** Study material follows **

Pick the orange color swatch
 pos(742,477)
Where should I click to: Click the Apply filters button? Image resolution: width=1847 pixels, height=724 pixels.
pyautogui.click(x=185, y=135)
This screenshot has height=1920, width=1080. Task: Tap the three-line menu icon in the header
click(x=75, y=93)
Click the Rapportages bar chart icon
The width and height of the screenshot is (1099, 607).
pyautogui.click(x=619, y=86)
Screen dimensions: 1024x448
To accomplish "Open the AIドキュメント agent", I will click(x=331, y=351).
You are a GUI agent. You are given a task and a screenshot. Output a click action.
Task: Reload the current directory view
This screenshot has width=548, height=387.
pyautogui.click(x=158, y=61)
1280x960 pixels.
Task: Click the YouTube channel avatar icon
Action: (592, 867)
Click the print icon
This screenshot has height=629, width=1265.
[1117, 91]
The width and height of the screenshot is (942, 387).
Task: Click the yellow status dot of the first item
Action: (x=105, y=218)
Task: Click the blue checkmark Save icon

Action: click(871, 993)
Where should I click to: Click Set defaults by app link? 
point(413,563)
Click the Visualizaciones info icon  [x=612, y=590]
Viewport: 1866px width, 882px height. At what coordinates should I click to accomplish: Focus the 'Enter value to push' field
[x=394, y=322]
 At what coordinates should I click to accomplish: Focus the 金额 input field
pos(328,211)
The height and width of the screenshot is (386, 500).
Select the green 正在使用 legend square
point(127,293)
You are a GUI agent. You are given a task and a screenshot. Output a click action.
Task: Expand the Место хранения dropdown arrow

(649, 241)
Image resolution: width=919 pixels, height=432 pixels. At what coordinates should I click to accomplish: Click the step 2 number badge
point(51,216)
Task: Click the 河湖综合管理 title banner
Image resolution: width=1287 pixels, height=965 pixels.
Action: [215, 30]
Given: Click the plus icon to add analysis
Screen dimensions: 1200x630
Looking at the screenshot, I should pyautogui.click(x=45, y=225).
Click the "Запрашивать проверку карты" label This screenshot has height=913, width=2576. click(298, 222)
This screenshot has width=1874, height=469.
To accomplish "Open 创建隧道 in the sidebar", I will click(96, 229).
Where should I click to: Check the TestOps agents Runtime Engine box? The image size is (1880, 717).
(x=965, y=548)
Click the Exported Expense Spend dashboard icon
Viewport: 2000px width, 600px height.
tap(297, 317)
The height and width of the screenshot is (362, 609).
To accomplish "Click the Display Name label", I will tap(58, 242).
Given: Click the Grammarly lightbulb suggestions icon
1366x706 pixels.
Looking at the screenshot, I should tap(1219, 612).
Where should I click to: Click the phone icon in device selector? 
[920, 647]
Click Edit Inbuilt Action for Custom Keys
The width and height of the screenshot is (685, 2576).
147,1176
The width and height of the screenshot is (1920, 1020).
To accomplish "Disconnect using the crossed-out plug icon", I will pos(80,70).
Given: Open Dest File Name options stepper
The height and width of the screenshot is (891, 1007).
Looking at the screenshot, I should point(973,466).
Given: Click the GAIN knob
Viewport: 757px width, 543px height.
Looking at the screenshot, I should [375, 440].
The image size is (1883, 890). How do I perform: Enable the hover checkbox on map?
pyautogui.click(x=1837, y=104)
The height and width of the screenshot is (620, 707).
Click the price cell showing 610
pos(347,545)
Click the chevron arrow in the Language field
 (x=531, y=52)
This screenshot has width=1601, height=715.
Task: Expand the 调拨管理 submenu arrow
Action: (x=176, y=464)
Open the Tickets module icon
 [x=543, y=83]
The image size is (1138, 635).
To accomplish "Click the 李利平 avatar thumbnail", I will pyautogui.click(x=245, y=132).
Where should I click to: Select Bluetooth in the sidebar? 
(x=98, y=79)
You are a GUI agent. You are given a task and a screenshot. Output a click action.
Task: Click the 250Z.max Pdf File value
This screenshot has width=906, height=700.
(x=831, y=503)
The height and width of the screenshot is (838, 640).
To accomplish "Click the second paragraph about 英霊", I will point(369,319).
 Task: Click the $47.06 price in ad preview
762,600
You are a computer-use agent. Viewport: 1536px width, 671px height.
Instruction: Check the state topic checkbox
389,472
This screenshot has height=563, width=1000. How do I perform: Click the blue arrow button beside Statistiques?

** End of Study material **

Task requirements:
Whenever a line above has the word "Name" in it, copy that line.

Result of the exercise:
To accomplish "Click the Display Name label", I will tap(58, 242).
Given: Open Dest File Name options stepper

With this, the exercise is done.